Is he confident with dc? Perhaps he’s scared of hurting her or that she will cry and he’ll be upset as he never wants his darling daughter to be upset etc? (Some wooses er I mean men can be like that).

Maybe you just need to force him to interact with her. And if he does the ‘she wants you not me’ shite just reminder him that it’s only coz he doesn’t watch her enough and he needs to do it more and she’ll be happier to play with him without you.
Can he change nappies or settle her confidently? If not then I reckon I’m right.

Cherrysoup · 13/12/2019 20:25

Pre-empt him. ‘I’m just going to do......’ If he starts to get up to go and do his thing, definitely tell him ‘No, I’m off to do ......, so you need to watch the baby’. Be poker player like, don’t give signals that you’re going to get up/leave the room.

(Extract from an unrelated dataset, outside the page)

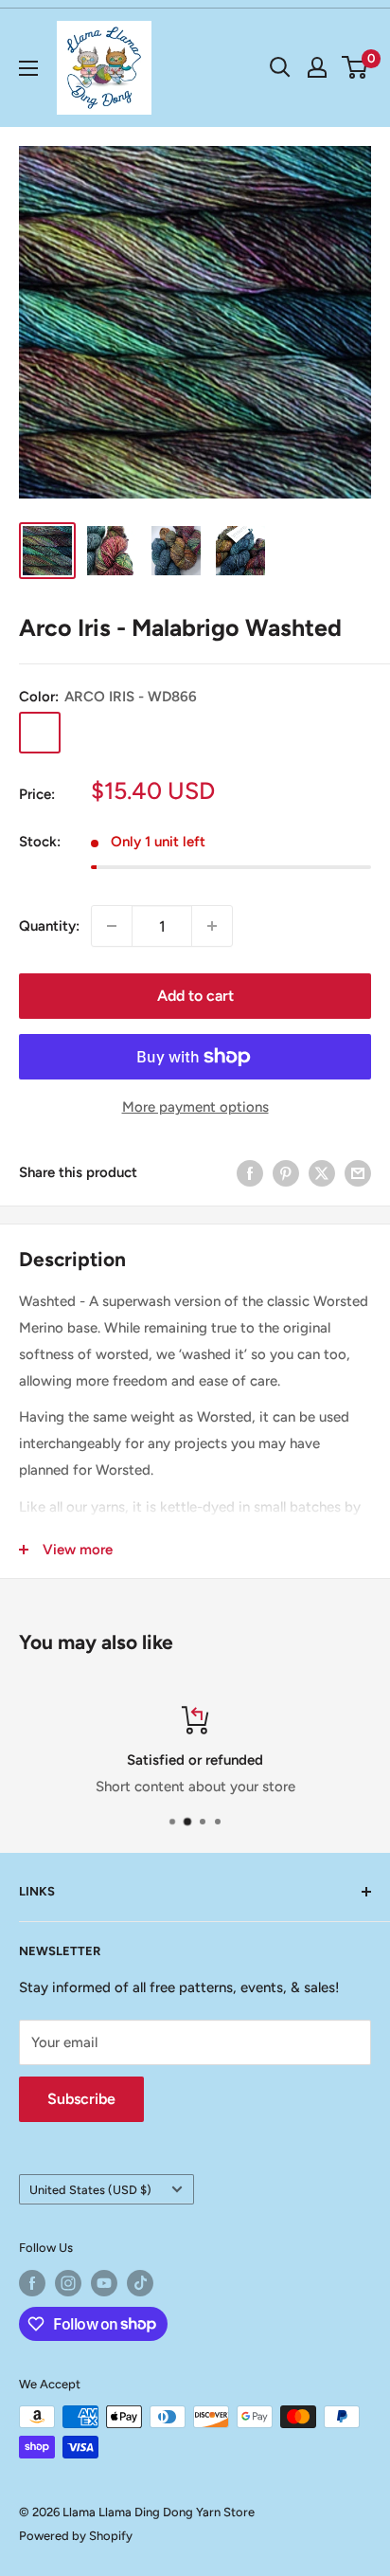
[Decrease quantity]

everythingbackbutyou · 13/12/2019 20:25

One hundred percent he is trying to avoid watching the little one. Gives me such a rage, as guys like this seem to think we don't know what they're doing. It's disrespectful and arrrogant. I have 3 dc, one of which a preschooler and one of which a toddler. My stbxh always used to 'have to tidy the garden/clear up in the garage/go get this or that from the DIY store' when we were both at home. Consequently, it was me stuck in the revolving door of providing food, washing up, changing diapers, making sure nobody was about to hurt themselves etc. Like you, OP, my sthxh had an uncanny knack of knowing when I was about to bolt from the room - "Where are you going?" and "I need to go do x,y or z". See also saying loudly in a very irritated tone to one of the children "I don't KNOW where mummy has gone", as if I had sneaked off to eat bonbons or sit in a hot tub instead of folding the laundry or tidying bedrooms. GAH. Controlling much?!

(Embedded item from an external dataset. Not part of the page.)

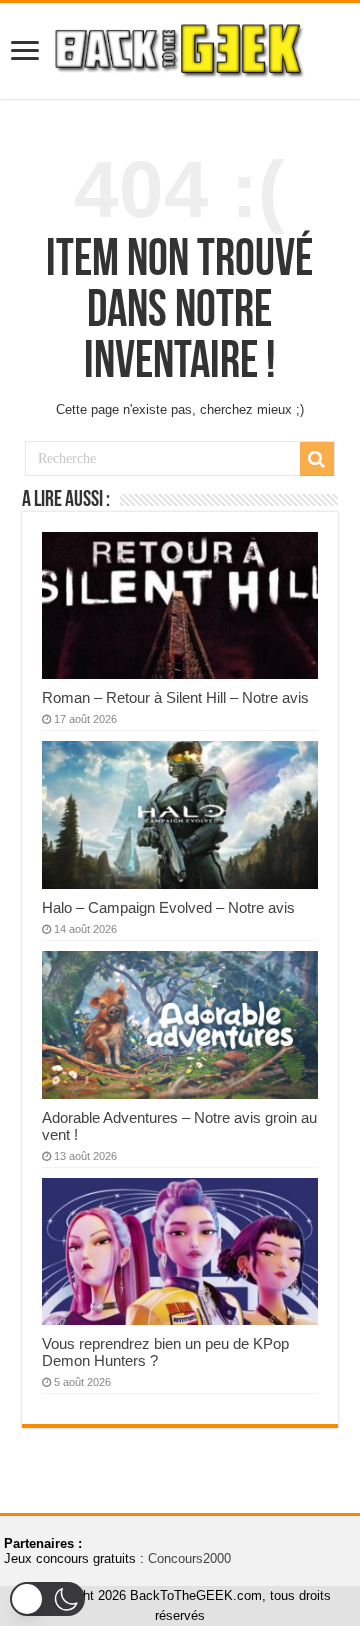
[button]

BeanTownNancy · 13/12/2019 20:46

@HeckyPeck is right though, I often give my husband the choice, but that's because in my experience he does his fair share of both. But sometimes if I'm just done with the baby and want 10 minutes to myself, he doesn't get a choice. :D

TotorosFurryBehind · 13/12/2019 21:17

I like the phrase 'baby trapped', is very apt!

Mine spends lots of time batch cooking elaborate recipes from scratch, which, in one way, is lovely. But sometimes I would like to have baby free time and cook myself!